▶ _DAFTAR TUGAS_:
1: Cetak bagian renungan 1 Petrus 3:8 mulai dari "1 Petrus 3: 8" hingga "kasih dan kelemahlembutan.", tanpa mengubah satu kata pun.
2: Teruskan renungan tentang 1 Petrus 3:8 setelah kalimat terakhir yang tersedia.

▶ _TEKS LATIHAN_:
+--

1 Petrus 3: 8
Dan akhirnya, hendaklah kamu semua seia sekata, seperasaan, mengasihi saudara-saudara, penyayang dan rendah hati,
Renungan:
“Hati yang Seia Sekata: Cermin Kasih Kristus di tengah Dunia yang terpecah”
Ayat ini adalah permata rohani dalam surat Petrus yang ditulis kepada jemaat yang sedang menderita karena iman mereka. Di tengah tekanan dan ketidakadilan, Petrus tidak menasihati mereka untuk melawan atau mengeluh, tetapi justru menekankan kehidupan komunitas yang berakar pada kasih dan kerendahan hati. Inilah paradoks iman Kristen: di tengah penderitaan, panggilannya bukan untuk membalas, tetapi untuk mencerminkan Kristus yang penuh kasih dan kelemahlembutan.
Kata-kata “seia sekata” dan “seperasaan” menunjukkan suatu panggilan untuk hidup dalam kesatuan yang lahir dari pengenalan akan Kristus. Bukan keseragaman pikiran, melainkan kesatuan hati. Kesatuan ini bukan hasil kompromi manusia, tetapi buah dari Roh Kudus yang mempersatukan orang percaya dalam kasih. Dalam konteks gereja masa kini, ini menjadi tantangan yang tajam — karena seringkali perbedaan pendapat, jabatan, atau kepentingan pribadi memecah tubuh Kristus. Namun Petrus menegaskan bahwa kesatuan bukanlah opsi tambahan dalam kehidupan iman, melainkan tanda bahwa kita sungguh hidup di dalam Kristus.

+--

▶ _DATA YANG DITAMPILKAN_:
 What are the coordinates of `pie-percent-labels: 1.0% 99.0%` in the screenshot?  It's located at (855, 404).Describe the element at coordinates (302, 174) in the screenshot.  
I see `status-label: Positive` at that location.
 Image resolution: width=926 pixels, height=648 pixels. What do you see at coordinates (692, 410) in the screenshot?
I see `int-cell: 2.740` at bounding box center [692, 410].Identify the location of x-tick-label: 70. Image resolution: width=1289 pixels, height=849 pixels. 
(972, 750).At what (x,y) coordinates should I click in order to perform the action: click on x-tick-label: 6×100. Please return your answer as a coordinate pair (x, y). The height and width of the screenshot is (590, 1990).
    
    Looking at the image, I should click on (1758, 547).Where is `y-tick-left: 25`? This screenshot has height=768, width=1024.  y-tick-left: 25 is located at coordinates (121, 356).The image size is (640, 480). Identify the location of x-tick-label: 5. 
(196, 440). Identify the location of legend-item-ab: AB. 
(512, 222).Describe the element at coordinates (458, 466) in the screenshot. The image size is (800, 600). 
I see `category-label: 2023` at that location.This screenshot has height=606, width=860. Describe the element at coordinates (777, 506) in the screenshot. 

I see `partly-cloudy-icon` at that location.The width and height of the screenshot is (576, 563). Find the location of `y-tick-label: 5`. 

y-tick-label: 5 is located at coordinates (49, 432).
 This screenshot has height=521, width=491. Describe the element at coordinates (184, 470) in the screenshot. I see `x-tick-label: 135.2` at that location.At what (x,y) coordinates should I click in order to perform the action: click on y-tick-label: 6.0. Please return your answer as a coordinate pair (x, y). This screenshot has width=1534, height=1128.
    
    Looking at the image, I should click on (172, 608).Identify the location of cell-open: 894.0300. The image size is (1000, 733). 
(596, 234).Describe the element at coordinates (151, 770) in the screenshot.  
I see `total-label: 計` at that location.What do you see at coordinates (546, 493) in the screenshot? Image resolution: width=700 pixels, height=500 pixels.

+--

▶ _JAWABAN BERURUTAN_:
1:
1 Petrus 3: 8
Dan akhirnya, hendaklah kamu semua seia sekata, seperasaan, mengasihi saudara-saudara, penyayang dan rendah hati,
Renungan:
“Hati yang Seia Sekata: Cermin Kasih Kristus di tengah Dunia yang terpecah”
Ayat ini adalah permata rohani dalam surat Petrus yang ditulis kepada jemaat yang sedang menderita karena iman mereka. Di tengah tekanan dan ketidakadilan, Petrus tidak menasihati mereka untuk melawan atau mengeluh, tetapi justru menekankan kehidupan komunitas yang berakar pada kasih dan kerendahan hati. Inilah paradoks iman Kristen: di tengah penderitaan, panggilannya bukan untuk membalas, tetapi untuk mencerminkan Kristus yang penuh kasih dan kelemahlembutan.

2:
“Kasihilah saudara-saudaramu” adalah panggilan yang mengakar pada identitas umat Allah. Dalam bahasa Yunani, Petrus menggunakan kata philadelphoi — kasih persaudaraan. Ini bukan kasih yang didasarkan pada kesamaan darah, melainkan kesamaan panggilan dan penebusan. Kasih persaudaraan inilah yang membuat gereja menjadi keluarga rohani. Dalam komunitas iman yang sejati, kita bukan sekadar rekan sepelayanan, melainkan saudara dalam Kristus yang saling menanggung beban. Ketika satu anggota menderita, semua turut merasakannya; ketika satu bersukacita, semua turut bersukacita.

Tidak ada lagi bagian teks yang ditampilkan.